Which version of ESPHome has the issue?

2024.5.5

What type of installation are you using?

Home Assistant Add-on

Which version of Home Assistant has the issue?

2024.6.0

What platform are you using?

ESP32-IDF

Board

ESP32-S3-BOX-3B

Component causing the issue

wake word on divece engine

Example YAML snippet

substitutions:
  name: esp32-s3-box-3-5a7f28
  friendly_name: ESP32 S3 Box 3 Sala
  micro_wake_word_model: hey_jarvis

packages:
  esphome.voice-assistant: github://esphome/firmware/wake-word-voice-assistant/esp32-s3-box-3.yaml@main
esphome:
  name: ${name}
  name_add_mac_suffix: false
  friendly_name: ${friendly_name}

wifi:
  ssid: !secret wifi_ssid
  password: !secret wifi_password

voice_assistant:
  volume_multiplier: 4.0

Anything in the logs that might be useful for us?

[E][voice_assistant:755]: Error: duplicate_wake_up_detected - Duplicate wake-up detected for hey jarvis

Additional information

No response

nilkemorya commented 1 month ago

Interestingly I'm having the exact same issue with a different wake word. Pretty much bucks the device.

enx1998 commented 1 month ago

Yes, previously I have the same issue with "ok nabu" wake word.

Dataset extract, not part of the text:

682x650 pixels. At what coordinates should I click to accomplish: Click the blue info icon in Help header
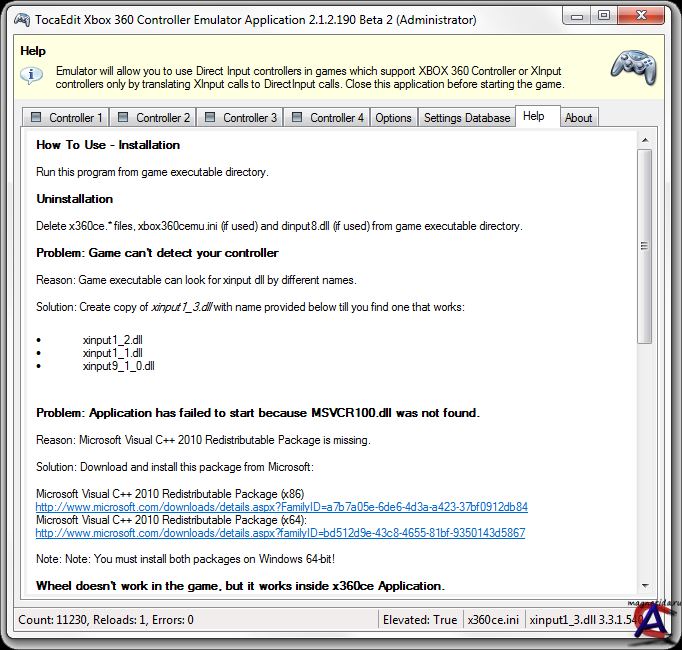(x=33, y=75)
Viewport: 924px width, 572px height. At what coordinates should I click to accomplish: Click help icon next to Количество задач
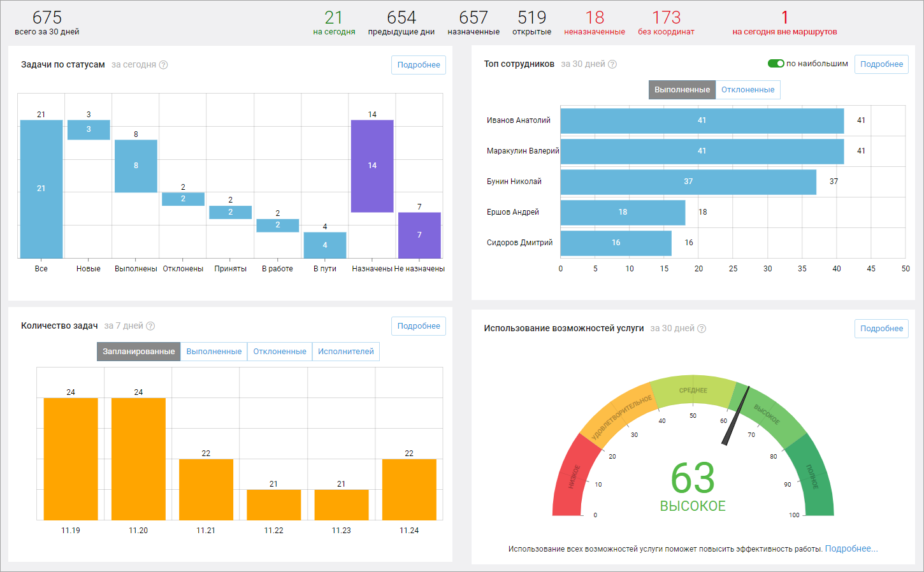pos(150,326)
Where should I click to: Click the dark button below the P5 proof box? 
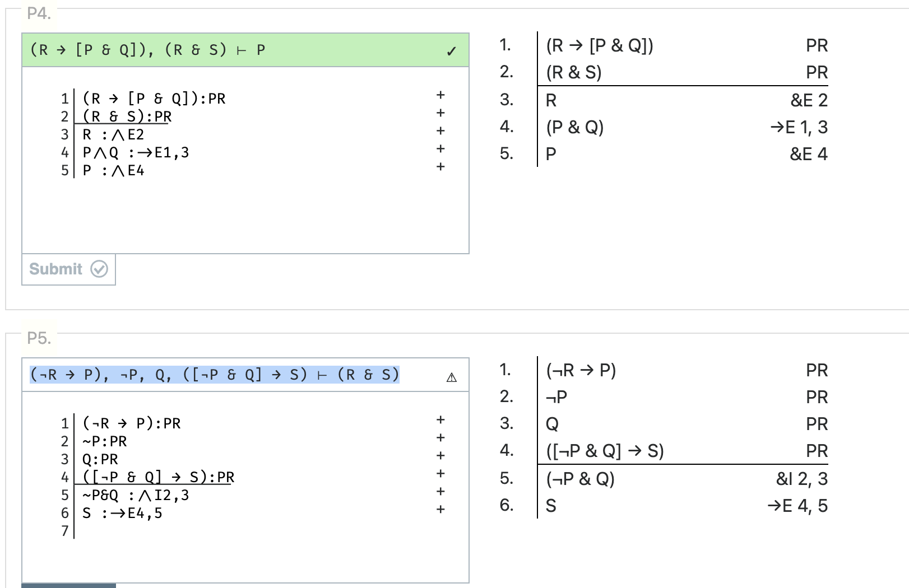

Can anyone tell us how to solve this issue, please? When this is fixed this device for voice assistant is almost perfect.

Thanks, Vincenzo

ecto1a2003 commented 1 month ago

having similar issues. none of my units work

INFO Successful handshake with esp32-s3-box-3-641324 @ 192.168.50.140 in 0.282s [22:43:32][I][app:100]: ESPHome version 2024.6.6 compiled on Jul 3 2024, 21:44:10 [22:43:32][I][app:102]: Project esphome.voice-assistant version 2.0

[22:43:32][C][wifi:427]: Local MAC: 84:FC:E6:64:13:24 [22:43:32][C][wifi:432]: SSID: [redacted] [22:43:32][C][wifi:435]: IP Address: 192.168.50.140 [22:43:32][C][wifi:439]: BSSID: [redacted]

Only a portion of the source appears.